*Job:* Reproduce the records word for word, beginning at their first line and ending with the line that contains "Action: 370,464".

<<<<

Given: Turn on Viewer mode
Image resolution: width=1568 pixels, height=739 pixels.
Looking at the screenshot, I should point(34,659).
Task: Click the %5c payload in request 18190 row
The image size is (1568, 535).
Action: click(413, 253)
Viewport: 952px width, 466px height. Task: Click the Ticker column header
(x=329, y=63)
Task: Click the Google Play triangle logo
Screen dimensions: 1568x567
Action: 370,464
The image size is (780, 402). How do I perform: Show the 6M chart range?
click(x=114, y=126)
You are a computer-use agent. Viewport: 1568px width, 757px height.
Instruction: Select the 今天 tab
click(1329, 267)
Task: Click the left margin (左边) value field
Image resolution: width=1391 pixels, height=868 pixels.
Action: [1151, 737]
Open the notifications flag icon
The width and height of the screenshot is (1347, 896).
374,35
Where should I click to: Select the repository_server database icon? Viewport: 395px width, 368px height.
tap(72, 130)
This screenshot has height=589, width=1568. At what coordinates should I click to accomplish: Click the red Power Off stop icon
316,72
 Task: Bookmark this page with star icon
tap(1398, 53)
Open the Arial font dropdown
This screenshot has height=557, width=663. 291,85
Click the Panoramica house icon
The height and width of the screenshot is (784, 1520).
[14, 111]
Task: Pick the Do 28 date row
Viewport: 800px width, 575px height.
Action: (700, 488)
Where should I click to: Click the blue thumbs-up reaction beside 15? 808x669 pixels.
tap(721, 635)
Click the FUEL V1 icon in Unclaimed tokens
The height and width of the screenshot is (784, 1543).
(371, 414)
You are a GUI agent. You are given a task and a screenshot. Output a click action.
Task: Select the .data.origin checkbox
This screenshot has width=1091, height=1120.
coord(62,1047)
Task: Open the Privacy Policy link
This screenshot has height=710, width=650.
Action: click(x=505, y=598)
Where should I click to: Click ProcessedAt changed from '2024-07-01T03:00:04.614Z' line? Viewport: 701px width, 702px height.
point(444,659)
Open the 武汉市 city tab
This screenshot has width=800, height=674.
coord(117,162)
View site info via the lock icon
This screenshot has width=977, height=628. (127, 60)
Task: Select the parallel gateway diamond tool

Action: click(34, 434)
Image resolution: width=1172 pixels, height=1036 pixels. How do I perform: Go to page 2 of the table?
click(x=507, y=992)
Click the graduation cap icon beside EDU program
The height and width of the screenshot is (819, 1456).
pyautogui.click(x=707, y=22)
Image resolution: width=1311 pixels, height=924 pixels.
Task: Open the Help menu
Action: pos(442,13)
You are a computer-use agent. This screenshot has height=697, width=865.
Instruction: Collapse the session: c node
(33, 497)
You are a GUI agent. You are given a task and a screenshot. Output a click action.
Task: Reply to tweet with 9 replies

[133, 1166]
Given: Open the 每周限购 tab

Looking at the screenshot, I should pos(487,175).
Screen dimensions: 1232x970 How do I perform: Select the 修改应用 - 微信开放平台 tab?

>>>>

*Solution to this problem:*
Given: Turn on Viewer mode
Image resolution: width=1568 pixels, height=739 pixels.
Looking at the screenshot, I should point(34,659).
Task: Click the %5c payload in request 18190 row
The image size is (1568, 535).
Action: click(413, 253)
Viewport: 952px width, 466px height. Task: Click the Ticker column header
(x=329, y=63)
Task: Click the Google Play triangle logo
Screen dimensions: 1568x567
Action: 370,464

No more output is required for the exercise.